Small Modular Reactors

Australia / Report Warns On Levelised Cost Of Electricity From SMRs

By David Dalton
23 May 2024

LCOE could improve by 2030, but remain higher than alternatives

Report Warns On Levelised Cost Of Electricity From SMRs

The levelised cost of electricity (LCOE) for small modular reactors in Australia could improve significantly to around $230/MWh-$382/MWh* by 2030, but would still remain significantly higher than alternatives, according to national science agency CSIRO’s annual GenCost report.

This compares to around 141/MWh-233/MWh for large-scale nuclear, which has been included in the report for the first time. The lowest LCOE for 2030 is solar and wind at around $89/MWh-$125/MWh.

The LCOE estimate for SMRS in 2023 was $387/MWh-641/MWh while the 2023 cost for large-scale nuclear was $155/MWh-252/MWh.

LCOE captures both capital and operating costs that need to be covered. It is essentially the long-term price at which the electricity produced by a power plant will have to be sold at for the investor to cover all their costs.

The International Energy Agency has said the LCOE for advanced nuclear is USD63.10/MWh. The lowest LCOE is USD30.43/MWh for standalone solar and the highest is USD120.51/MWh for offshore wind. Onshore wind is USD36.92/MWh.

The report warned that given the potential for “an extended development timeline”, a risk for nuclear generation developers in Australia is political change.

“That is, they could commence the development process, incurring development expenses, but before reaching financial close they may find that a change in government results in a modification of the required permitting steps or prohibits nuclear altogether,” the report said.

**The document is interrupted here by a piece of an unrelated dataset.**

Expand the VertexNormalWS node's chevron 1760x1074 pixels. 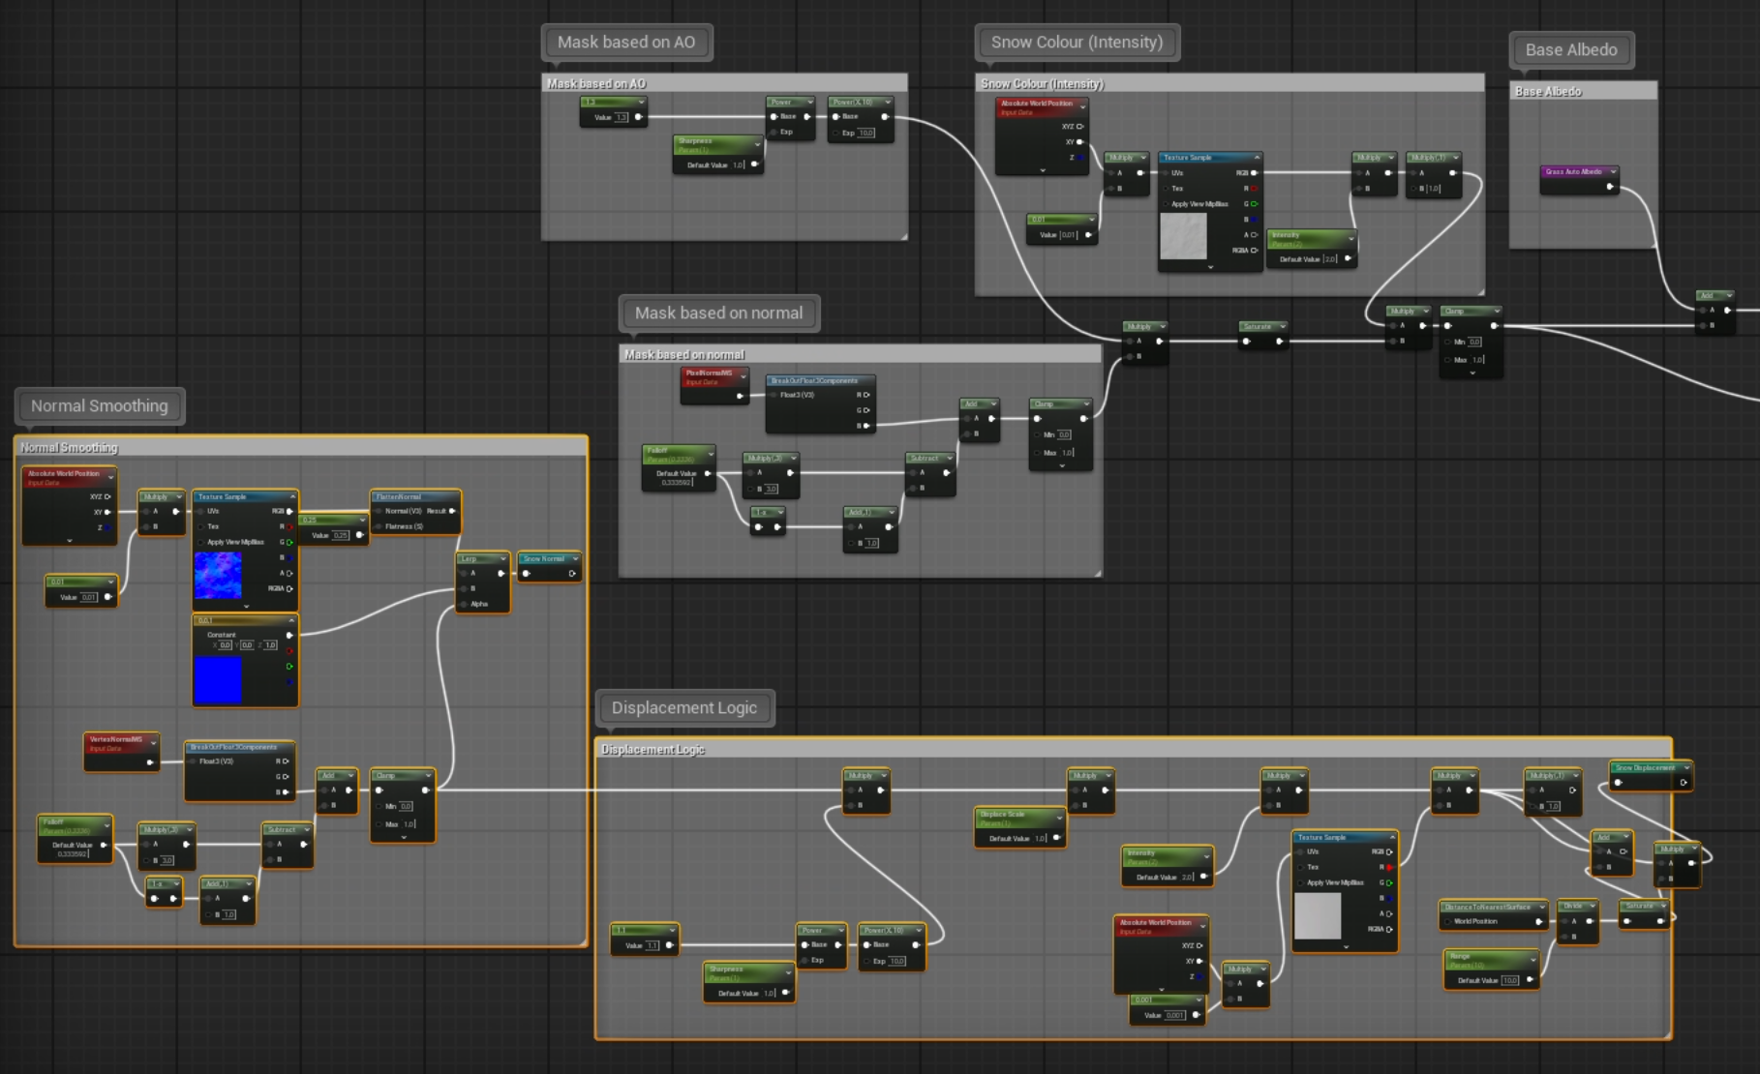153,741
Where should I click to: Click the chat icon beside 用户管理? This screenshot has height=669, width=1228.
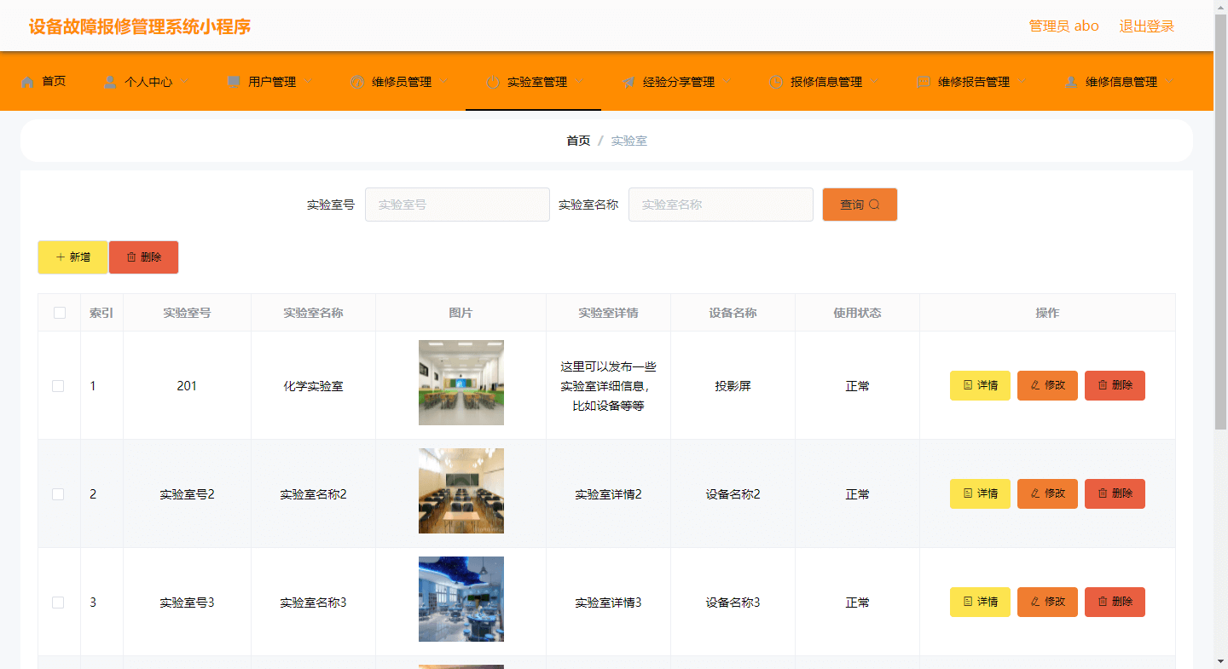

“Without bipartisan support, given the historical context of nuclear power in Australia, investors may have to consider the risk that development expenses become stranded by future governments.

“Of course, other technologies face some level of this risk as well, but to a much lesser degree given shorter total development times and a longer history of successful permitting.”

Australia has no nuclear plants and a domestic nuclear energy industry is banned following a moratorium set in place under the former Howard government in the 1990s.

The opposition federal Coalition has said it will back a global pledge to triple nuclear energy if its leader, Peter Dutton, becomes prime minister.

In 2019 a parliamentary inquiry concluded the ban should be partially lifted, but then-energy and emissions reduction minister Angus Taylor said at the time the government had no plans to alter the moratorium.

* Data in the report is adjusted to Australian dollars and inflated to 2023‐24 dollars.